Le gouvernement indien ne communique pas les données sur les plaintes de deepfakes, répond par de nouvelles lois

Le gouvernement central indien a refusé de fournir des chiffres spécifiques sur les plaintes de deepfakes et les demandes de suppression de contenu malgré une enquête parlementaire. Il a plutôt détaillé les cadres juridiques existants et nouveaux pour traiter le contenu généré par l'IA.

7 août 2026
Le gouvernement indien ne communique pas les données sur les plaintes de deepfakes, répond par de nouvelles lois
Image générée par IA à titre d'illustration

Le gouvernement indien a choisi de ne pas divulguer le nombre de plaintes concernant les deepfakes ou les demandes de suppression de contenu qu'il a traitées, malgré une demande expresse du Parlement.
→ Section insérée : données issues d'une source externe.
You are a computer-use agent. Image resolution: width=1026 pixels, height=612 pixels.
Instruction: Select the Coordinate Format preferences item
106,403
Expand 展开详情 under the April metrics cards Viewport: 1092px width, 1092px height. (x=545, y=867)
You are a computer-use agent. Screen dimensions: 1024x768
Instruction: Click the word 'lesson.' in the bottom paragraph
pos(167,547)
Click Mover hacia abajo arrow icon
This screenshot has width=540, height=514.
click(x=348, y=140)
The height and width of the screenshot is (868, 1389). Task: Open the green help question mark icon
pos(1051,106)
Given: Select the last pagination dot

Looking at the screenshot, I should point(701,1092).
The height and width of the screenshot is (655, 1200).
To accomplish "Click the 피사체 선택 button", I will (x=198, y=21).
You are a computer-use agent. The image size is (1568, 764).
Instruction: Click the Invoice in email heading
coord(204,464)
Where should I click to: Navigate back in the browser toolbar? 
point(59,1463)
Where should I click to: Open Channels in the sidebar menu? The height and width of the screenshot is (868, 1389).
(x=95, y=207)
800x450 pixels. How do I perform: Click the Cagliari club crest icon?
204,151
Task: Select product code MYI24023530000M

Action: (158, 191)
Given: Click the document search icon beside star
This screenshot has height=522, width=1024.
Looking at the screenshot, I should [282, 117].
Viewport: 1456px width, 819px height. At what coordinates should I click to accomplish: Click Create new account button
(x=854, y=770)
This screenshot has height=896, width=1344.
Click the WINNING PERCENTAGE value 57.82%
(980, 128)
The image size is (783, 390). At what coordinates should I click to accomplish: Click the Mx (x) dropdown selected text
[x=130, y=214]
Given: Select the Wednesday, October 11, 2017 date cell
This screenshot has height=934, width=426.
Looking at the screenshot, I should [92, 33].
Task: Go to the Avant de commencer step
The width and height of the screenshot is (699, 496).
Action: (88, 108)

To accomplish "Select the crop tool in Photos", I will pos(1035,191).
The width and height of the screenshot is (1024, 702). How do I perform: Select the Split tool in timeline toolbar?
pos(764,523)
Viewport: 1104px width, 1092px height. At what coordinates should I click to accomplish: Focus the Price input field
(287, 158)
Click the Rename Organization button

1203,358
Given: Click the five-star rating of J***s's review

Dans une réponse écrite, le gouvernement a plutôt exposé le cadre juridique en place pour lutter contre les deepfakes générés par l'IA, y compris les modifications récentes des règles et les mécanismes d'application.

L'enquête, soumise au Ministère de l'Électronique et des Technologies de l'Information (MeitY) par le membre du Parlement Karti P. Chidambaram, demandait des données sur les plaintes de deepfakes reçues, la conformité aux ordres de retrait et les efforts de coordination. Cependant, le gouvernement n'a pas fourni de chiffres sur les plaintes enregistrées via le Portail National de Signalement de la Cybercriminalité, CERT-In ou d'autres agences au cours des deux dernières années. Les données sur les requêtes adressées aux intermédiaires des réseaux sociaux pour la suppression des deepfakes et leur conformité dans le délai de trois heures imparti ont également été omises.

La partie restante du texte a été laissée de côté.